3. Prediction services - modes recap
Our prediction service delivers machine learning predictions to end consumers with varying requirements. We can configure it to support batch predictions, streams, real-time, and on-the-edge predictions.
The prediction service should be backed by a fully automated MLOps architecture. With this, we ensure scalability, reliability, and real-time performance to handle the demands of different consumers.
4. Prediction service - batch serving
In batch serving, we usually make many predictions in one go, typically on periodic schedules.
5. Prediction service - streaming serving
Another type of prediction service is stream predictions, where the prediction service continuously processes incoming data records and generates back ML predictions.
6. Prediction service - real time
In the real-time case, the prediction service processes a single record and returns the prediction instantly.
7. Prediction service - on the edge
Finally, ML prediction services can run directly on edge devices, such as mobile or IoT devices, and make predictions locally, reducing latency and communication costs.
8. Deployment strategies
In MLOps, a ML model's serving type determines how we should deploy and update our prediction services. Different serving types have varying requirements for data processing, resource allocation, and response time. We, therefore, need to design the deployment strategy accordingly.

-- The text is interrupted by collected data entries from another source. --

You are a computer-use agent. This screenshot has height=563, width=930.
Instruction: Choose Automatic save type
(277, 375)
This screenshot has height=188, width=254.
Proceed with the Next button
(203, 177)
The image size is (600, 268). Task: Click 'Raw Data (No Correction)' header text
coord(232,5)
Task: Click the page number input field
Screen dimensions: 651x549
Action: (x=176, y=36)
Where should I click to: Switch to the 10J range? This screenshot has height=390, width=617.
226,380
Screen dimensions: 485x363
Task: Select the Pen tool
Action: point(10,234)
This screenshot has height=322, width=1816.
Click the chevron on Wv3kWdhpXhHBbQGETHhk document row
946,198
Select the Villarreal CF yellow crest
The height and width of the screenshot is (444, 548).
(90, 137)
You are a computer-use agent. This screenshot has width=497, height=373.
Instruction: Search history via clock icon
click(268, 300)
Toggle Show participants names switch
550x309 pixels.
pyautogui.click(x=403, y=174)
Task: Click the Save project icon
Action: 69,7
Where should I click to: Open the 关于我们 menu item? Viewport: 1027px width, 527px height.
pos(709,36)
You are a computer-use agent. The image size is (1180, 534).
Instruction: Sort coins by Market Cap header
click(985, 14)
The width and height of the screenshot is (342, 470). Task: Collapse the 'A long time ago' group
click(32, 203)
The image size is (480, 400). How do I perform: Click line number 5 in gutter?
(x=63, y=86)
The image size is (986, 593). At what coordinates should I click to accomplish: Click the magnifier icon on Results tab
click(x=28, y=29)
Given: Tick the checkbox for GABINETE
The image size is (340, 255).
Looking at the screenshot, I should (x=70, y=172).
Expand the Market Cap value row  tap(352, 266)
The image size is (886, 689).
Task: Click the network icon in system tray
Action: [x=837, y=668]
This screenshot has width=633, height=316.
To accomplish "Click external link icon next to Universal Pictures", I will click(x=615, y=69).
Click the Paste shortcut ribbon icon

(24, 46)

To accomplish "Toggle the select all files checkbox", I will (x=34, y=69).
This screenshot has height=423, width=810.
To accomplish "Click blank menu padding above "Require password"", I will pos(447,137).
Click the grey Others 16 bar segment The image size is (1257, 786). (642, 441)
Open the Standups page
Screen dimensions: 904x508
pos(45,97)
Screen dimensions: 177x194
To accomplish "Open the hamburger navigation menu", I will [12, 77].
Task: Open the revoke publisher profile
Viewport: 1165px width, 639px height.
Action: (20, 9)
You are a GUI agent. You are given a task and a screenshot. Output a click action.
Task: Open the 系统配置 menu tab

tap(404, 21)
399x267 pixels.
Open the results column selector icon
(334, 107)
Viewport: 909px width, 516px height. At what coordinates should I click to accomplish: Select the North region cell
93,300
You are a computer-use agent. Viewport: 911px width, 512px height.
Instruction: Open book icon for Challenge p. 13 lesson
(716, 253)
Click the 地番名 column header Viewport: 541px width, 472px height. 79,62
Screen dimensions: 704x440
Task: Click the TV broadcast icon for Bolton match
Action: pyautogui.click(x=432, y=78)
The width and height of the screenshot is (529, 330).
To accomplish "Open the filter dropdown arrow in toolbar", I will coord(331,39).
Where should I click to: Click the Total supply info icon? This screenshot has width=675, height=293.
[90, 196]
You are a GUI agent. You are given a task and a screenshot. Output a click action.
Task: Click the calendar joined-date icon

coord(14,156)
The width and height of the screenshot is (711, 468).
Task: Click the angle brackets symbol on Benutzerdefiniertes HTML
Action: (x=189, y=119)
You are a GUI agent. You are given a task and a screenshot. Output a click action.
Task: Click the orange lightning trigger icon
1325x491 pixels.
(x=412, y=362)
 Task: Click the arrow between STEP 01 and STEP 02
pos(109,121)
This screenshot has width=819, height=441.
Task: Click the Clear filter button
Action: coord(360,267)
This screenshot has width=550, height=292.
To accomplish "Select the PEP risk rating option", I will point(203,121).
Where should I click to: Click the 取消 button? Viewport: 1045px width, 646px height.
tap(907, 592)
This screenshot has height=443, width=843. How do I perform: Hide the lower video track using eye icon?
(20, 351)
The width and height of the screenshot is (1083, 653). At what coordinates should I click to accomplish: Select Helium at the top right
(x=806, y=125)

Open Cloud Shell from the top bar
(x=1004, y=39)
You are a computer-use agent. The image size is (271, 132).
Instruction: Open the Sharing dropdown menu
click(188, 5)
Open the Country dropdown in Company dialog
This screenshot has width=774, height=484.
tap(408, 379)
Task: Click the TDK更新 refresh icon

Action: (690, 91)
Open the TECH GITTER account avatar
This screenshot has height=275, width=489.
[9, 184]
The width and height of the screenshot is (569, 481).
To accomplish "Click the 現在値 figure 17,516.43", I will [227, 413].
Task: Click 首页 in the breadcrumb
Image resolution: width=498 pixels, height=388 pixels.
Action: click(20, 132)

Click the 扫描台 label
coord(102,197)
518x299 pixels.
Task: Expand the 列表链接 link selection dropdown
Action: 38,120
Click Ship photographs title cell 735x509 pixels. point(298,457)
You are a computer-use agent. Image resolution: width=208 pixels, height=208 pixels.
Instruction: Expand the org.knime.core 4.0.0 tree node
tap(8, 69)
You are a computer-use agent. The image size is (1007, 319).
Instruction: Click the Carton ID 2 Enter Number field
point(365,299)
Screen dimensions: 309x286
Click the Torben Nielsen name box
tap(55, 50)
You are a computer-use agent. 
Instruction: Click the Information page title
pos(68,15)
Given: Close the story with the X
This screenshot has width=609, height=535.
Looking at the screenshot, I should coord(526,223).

Deployment strategies include shadow deployment, canary deployment, A/B testing, and blue/green deployment.
Let us go through some the different deployment strategies.
9. A/B testing
In A/B testing, we have two models, A and B, running in parallel. The prediction requests from the clients are directed to a load balancer responsible for distributing incoming requests between A and B.
The performance of each model is continuously monitored, and the load balancer uses this information to adjust the distribution of requests between the two models. The goal is to ensure that the model with the best performance handles most of the prediction requests while the other model is used for validation purposes.
10. A/B testing
By automatically shifting requests to the better-performing model over time, an A/B testing deployment strategy allows the deployment to automatically adjust and use the best-performing model, ensuring the highest quality of predictions.
11. Shadow deployment
In a shadow deployment, a new model runs parallel to the production model. Requests are split between them, but only the live model delivers predictions to the client. Outputs from both are compared and monitored for performance differences. If the shadow model performs better, it can replace the live model as the new production model.
12. Blue/Green deployment
In blue/green deployments, we start with a model running in prod in a "blue" environment.
13. Blue/Green deployment
We wish to deploy an updated model. We do this via a replica of the blue environment. This is the green environment. The prediction requests gradually, after our specifications, switch traffic from the blue to the green environment.
14. Blue/Green deployment
After a while, if the system runs without issues, most traffic will have switched to the green environment.
15. Blue/Green deployment
Until finally, all traffic can be handled by this newly updated system.
16. Deploying and updating prediction services
When selecting a deployment strategy in MLOps, important dimensions to consider include downtime during deployment, condition-based deployment, rollback time in case of failure, and additional deployment costs. These factors can be used to evaluate and compare various deployment strategies such as shadow, canary, A/B testing, and blue/green. By carefully weighing each of these dimensions, organizations can select the optimal deployment strategy for their needs, ensuring a smooth and efficient deployment process with minimal risk and downtime.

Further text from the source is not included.